Reading Log: “Five Ball-Tree Construction Algorithms”, Omohundro

“Five Balltree Construction Algorithms.” (1989).
Stephen M. Omohundro

I browsed this paper after reading several blog posts and articles about balltree-related algorithms, including:

  1. “Damn Cool Algorithms, Part 1: BK-Trees.” Nick Johnson.
  2. “VP trees: A data structure for finding stuff fast.” Stephen Hanov.

These and Omohundro’s paper are worthwhile reading. Even if one is not directly able to apply these data structures, they still have benefit in the read. When I was reading them, I was reminded that:

  • A concept that is intuitively straightforward can often be impractical or impossible to implement for a particular application.
  • Data structures can be designed and built specifically to optimize an operation (that is required by your algorithm)
  • That curse of dimensionality, god damnit.
  • There are many really cool and clever algorithms that you’ll never be able to apply in your domain.

Balltree and related structures are hierarchical, tree-like representation. They place data points in the tree and provide instructions for traversal of the tree in such a way as to optimize some expected future operation. The clearest application is nearest neighbor search. They also give you an excuse to sensibly use terms like “hyper-spheres” and “leaf balls”.

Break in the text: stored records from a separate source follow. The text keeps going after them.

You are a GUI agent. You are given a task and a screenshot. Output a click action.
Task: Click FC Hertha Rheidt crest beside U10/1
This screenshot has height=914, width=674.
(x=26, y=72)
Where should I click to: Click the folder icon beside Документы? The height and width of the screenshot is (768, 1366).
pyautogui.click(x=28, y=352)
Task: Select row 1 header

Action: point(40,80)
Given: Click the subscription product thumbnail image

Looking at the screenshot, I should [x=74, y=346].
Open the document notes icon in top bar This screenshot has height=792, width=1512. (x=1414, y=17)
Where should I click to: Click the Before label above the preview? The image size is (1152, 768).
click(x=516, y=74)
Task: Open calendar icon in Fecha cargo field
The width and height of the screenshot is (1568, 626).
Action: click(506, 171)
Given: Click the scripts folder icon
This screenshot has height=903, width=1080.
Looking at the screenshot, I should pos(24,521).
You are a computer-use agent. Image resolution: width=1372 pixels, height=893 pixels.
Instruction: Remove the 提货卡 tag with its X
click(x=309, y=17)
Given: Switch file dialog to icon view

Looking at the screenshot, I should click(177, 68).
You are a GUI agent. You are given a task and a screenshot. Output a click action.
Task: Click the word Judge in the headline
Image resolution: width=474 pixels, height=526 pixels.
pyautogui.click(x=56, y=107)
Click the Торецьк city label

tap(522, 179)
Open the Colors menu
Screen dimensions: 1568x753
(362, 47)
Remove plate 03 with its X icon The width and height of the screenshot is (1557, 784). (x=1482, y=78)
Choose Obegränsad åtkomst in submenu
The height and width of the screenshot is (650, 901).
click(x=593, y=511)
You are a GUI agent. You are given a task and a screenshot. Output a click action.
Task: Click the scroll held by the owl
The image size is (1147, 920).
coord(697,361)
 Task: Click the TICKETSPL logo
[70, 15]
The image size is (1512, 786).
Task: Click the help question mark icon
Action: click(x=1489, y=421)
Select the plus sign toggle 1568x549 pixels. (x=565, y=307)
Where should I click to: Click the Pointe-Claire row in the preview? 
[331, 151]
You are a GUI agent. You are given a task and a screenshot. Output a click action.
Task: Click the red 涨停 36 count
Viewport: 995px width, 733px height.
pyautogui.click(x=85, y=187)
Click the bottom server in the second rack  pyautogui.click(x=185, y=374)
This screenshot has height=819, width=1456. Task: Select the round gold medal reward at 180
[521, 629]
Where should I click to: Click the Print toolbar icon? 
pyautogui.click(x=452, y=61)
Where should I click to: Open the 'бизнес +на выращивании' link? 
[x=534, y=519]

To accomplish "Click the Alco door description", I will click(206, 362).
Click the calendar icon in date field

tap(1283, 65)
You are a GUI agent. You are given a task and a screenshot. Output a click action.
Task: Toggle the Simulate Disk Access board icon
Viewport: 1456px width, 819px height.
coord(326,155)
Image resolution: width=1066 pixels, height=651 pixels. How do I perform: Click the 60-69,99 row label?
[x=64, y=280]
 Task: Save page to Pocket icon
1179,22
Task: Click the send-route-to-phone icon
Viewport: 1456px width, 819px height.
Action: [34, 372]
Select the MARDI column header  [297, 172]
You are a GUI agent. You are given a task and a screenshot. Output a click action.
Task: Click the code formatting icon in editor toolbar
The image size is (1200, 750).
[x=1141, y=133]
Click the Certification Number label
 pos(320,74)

Construction times for these structures don’t tend to scale well. Think O (N^3). A lot of effort is put into improving and optimizing construction, but direct application of these structures to large data sets is not tractable.

Relatedly: kd balls, Burkhard-Keller (BK) trees, and VP-trees. And others.



  1. Hoang-Huong, Luong

    Thank for your post. Do you know any blog or article that describe about detail of five ball tree construction?